Task goal:
Would you copy the full listing that follows without changing a thing?
- - -
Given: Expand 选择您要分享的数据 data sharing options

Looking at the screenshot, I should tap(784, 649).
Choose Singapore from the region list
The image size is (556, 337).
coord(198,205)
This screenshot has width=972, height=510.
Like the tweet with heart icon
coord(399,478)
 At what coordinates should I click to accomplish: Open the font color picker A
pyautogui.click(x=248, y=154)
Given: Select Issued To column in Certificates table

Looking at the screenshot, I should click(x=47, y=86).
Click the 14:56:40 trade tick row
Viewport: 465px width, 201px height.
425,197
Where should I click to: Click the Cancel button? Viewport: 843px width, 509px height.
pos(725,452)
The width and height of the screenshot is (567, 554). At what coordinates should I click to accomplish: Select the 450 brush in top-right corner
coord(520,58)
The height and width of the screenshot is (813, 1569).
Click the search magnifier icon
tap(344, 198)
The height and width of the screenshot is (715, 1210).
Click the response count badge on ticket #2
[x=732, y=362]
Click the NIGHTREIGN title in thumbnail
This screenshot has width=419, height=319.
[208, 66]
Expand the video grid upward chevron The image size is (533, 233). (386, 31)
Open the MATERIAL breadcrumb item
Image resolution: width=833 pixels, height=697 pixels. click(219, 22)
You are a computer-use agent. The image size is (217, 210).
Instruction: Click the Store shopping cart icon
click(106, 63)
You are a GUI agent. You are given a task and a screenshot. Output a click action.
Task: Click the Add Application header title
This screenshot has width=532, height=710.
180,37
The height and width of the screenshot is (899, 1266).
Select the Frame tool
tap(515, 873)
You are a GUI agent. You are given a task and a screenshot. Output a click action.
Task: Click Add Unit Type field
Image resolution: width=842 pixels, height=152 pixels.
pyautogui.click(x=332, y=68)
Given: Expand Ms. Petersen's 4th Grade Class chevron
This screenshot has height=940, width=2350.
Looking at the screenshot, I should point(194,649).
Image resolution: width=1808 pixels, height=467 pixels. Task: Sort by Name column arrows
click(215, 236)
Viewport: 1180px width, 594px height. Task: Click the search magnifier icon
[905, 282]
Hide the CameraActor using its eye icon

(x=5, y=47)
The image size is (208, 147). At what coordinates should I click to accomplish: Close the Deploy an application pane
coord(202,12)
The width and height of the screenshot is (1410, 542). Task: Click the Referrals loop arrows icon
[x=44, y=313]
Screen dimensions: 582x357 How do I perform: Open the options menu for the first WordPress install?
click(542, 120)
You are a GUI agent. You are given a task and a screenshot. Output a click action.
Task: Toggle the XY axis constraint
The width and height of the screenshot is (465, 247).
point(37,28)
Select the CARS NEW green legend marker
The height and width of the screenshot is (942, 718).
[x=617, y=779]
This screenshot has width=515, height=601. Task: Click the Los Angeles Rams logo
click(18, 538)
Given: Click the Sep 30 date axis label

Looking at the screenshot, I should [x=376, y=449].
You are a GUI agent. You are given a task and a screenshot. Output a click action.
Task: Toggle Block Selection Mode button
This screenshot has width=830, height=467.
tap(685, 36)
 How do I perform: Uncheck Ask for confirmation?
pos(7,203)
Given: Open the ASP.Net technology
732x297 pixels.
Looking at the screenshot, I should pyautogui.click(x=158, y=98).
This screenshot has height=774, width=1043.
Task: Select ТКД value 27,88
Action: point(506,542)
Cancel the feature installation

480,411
- - -
Answer below:
Given: Expand 选择您要分享的数据 data sharing options

Looking at the screenshot, I should tap(784, 649).
Choose Singapore from the region list
The image size is (556, 337).
coord(198,205)
This screenshot has width=972, height=510.
Like the tweet with heart icon
coord(399,478)
 At what coordinates should I click to accomplish: Open the font color picker A
pyautogui.click(x=248, y=154)
Given: Select Issued To column in Certificates table

Looking at the screenshot, I should click(x=47, y=86).
Click the 14:56:40 trade tick row
Viewport: 465px width, 201px height.
425,197
Where should I click to: Click the Cancel button? Viewport: 843px width, 509px height.
pos(725,452)
The width and height of the screenshot is (567, 554). At what coordinates should I click to accomplish: Select the 450 brush in top-right corner
coord(520,58)
The height and width of the screenshot is (813, 1569).
Click the search magnifier icon
tap(344, 198)
The height and width of the screenshot is (715, 1210).
Click the response count badge on ticket #2
[x=732, y=362]
Click the NIGHTREIGN title in thumbnail
This screenshot has width=419, height=319.
[208, 66]
Expand the video grid upward chevron The image size is (533, 233). (386, 31)
Open the MATERIAL breadcrumb item
Image resolution: width=833 pixels, height=697 pixels. click(219, 22)
You are a computer-use agent. The image size is (217, 210).
Instruction: Click the Store shopping cart icon
click(106, 63)
You are a GUI agent. You are given a task and a screenshot. Output a click action.
Task: Click the Add Application header title
This screenshot has width=532, height=710.
180,37
The height and width of the screenshot is (899, 1266).
Select the Frame tool
tap(515, 873)
You are a GUI agent. You are given a task and a screenshot. Output a click action.
Task: Click Add Unit Type field
Image resolution: width=842 pixels, height=152 pixels.
pyautogui.click(x=332, y=68)
Given: Expand Ms. Petersen's 4th Grade Class chevron
This screenshot has height=940, width=2350.
Looking at the screenshot, I should point(194,649).
Image resolution: width=1808 pixels, height=467 pixels. Task: Sort by Name column arrows
click(215, 236)
Viewport: 1180px width, 594px height. Task: Click the search magnifier icon
[905, 282]
Hide the CameraActor using its eye icon

(x=5, y=47)
The image size is (208, 147). At what coordinates should I click to accomplish: Close the Deploy an application pane
coord(202,12)
The width and height of the screenshot is (1410, 542). Task: Click the Referrals loop arrows icon
[x=44, y=313]
Screen dimensions: 582x357 How do I perform: Open the options menu for the first WordPress install?
click(542, 120)
You are a GUI agent. You are given a task and a screenshot. Output a click action.
Task: Toggle the XY axis constraint
The width and height of the screenshot is (465, 247).
point(37,28)
Select the CARS NEW green legend marker
The height and width of the screenshot is (942, 718).
[x=617, y=779]
This screenshot has width=515, height=601. Task: Click the Los Angeles Rams logo
click(18, 538)
Given: Click the Sep 30 date axis label

Looking at the screenshot, I should [x=376, y=449].
You are a GUI agent. You are given a task and a screenshot. Output a click action.
Task: Toggle Block Selection Mode button
This screenshot has width=830, height=467.
tap(685, 36)
 How do I perform: Uncheck Ask for confirmation?
pos(7,203)
Given: Open the ASP.Net technology
732x297 pixels.
Looking at the screenshot, I should pyautogui.click(x=158, y=98).
This screenshot has height=774, width=1043.
Task: Select ТКД value 27,88
Action: point(506,542)
Cancel the feature installation

480,411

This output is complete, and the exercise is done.